À quelques semaines des élections municipales, une part entière de l’électorat risque encore de manquer à l’appel. Étudiants, jeunes actifs, familles mobiles… Des millions de Français, souvent âgés de moins de 40 ans, restent éloignés des urnes, non par désintérêt systématique, mais parce qu’ils sont mal inscrits, ou plus inscrits du tout. Une réalité qui pèse lourd sur la vie démocratique locale.
Ils ont jusqu’à vendredi pour vérifier leur situation. Et pourtant, beaucoup passeront encore à côté du scrutin. Par manque de temps, par oubli, ou simplement parce que leur carte électorale est restée dans un tiroir, à plusieurs centaines de kilomètres de leur nouveau domicile.
Quand le déménagement éloigne aussi des urnes
En 2022, 2,9 millions de Français n’étaient pas inscrits sur les listes électorales, selon l’Insee. Un chiffre en baisse grâce à l’inscription automatique à 18 ans. Mais derrière ce progrès se cache un phénomène beaucoup plus massif : la « mal-inscription ».
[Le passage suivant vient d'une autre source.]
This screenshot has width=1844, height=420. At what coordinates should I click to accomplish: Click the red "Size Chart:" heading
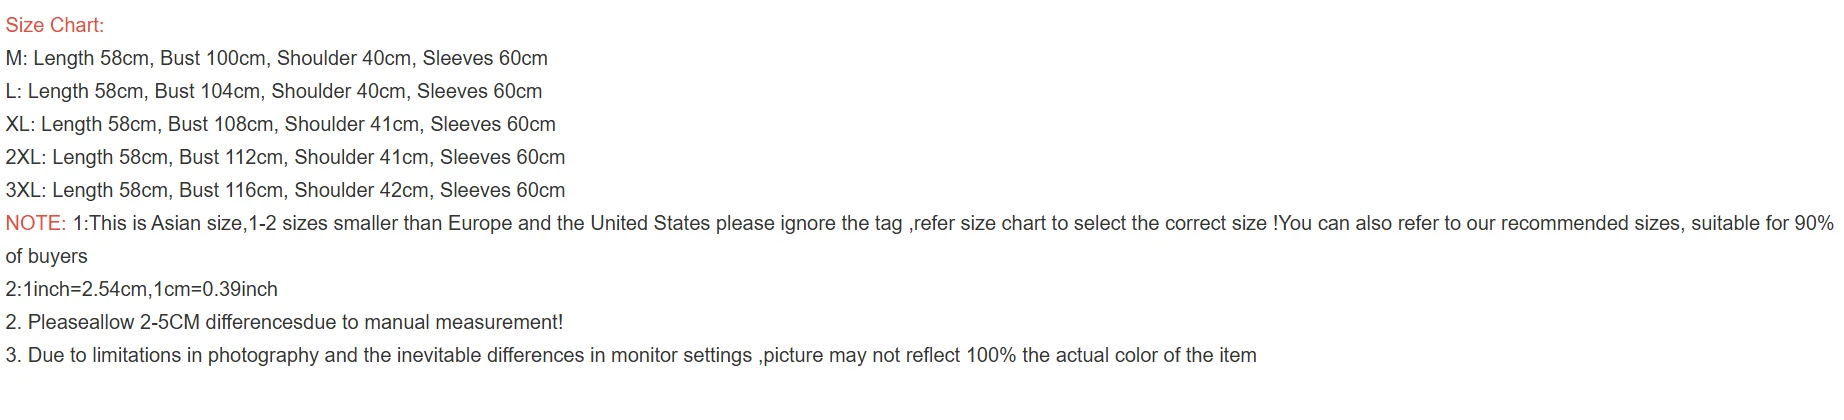pyautogui.click(x=55, y=25)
Elle concerne 7,7 millions d’électeurs potentiels. Des citoyens officiellement inscrits… mais dans une commune où ils ne vivent plus. Résultat : pour voter, il faut parfois traverser la France, poser un jour de congé ou entreprendre des démarches que beaucoup repoussent.
Les étudiants sont en première ligne. Inscrits chez leurs parents à leur majorité, ils partent ensuite étudier ailleurs. Et souvent, rien n’est mis à jour. Entre les cours, les petits boulots et la vie quotidienne, le vote passe au second plan.
Dans les villes étudiantes, un électorat fantôme ?
À Montpellier, Jean-Yves Dormagen, professeur de sciences politiques, a voulu mesurer la situation. « J’ai demandé à mes étudiants s’ils étaient inscrits à Montpellier : sur une vingtaine, il y en avait trois », raconte-t-il.
Un chiffre parlant, quand on sait que dans certaines villes universitaires, les étudiants représentent jusqu’à un quart de la population. Une jeunesse bien présente dans les rues, les transports, les logements… mais largement absente des bureaux de vote.
Les jeunes actifs ne sont pas épargnés. Mutations, contrats courts, changements de logement, installation en périphérie… Entre 2017 et 2022, un tiers des Français ont déménagé. Chaque mouvement complique un peu plus le suivi administratif.
Céline Braconnier le constate : « 45% des 25-29 ans sont dans une situation de mal-inscription ». Et plus largement, « si on regarde les 18-39 ans, en 2022, c’est 34% de mal-inscrits », soit le double de la moyenne nationale.
Une abstention qui s’installe presque mécaniquement
Conséquence directe : l’abstention grimpe. « La mal-inscription multiplie par trois les chances de s’abstenir », explique Céline Braconnier. Non par rejet du vote, mais parce que le système n’est plus adapté à une société en mouvement.
« Les lois électorales ont été pensées alors qu’on n’était pas dans une société de la mobilité », rappelle-t-elle. D’où son plaidoyer pour une inscription automatique tout au long de la vie.
Une idée régulièrement évoquée, mais rejetée par le ministère de l’Intérieur, qui estime qu’elle « nécessiterait la constitution d’une base nationale de population intégrant les données personnelles », un choix jugé incompatible avec la protection de la vie privée.
Un argument qui ne convainc pas la chercheuse. « Ça se fait dans toutes les grandes démocraties autour de nous », rappelle-t-elle.
Des maires élus surtout par les plus de 50 ans
Cette faible participation des jeunes transforme peu à peu le paysage électoral local. « Aujourd’hui, la moitié des inscrits a plus de 50 ans », souligne Jean-Yves Dormagen.
Une génération qui vote davantage, plus régulièrement, et qui pèse donc plus lourd dans les résultats. « Les maires vont être élus par des retraités majoritairement », observe-t-il, avec des conséquences concrètes sur les priorités municipales.
Sécurité, propreté, tranquillité résidentielle prennent le pas sur les transports nocturnes ou le logement. Pour Céline Braconnier, cela produit « des effets incroyables en termes de déformation du corps électoral potentiel ».
Un décalage discret, mais durable, qui façonne peu à peu la politique locale, loin des préoccupations d’une partie de la jeunesse.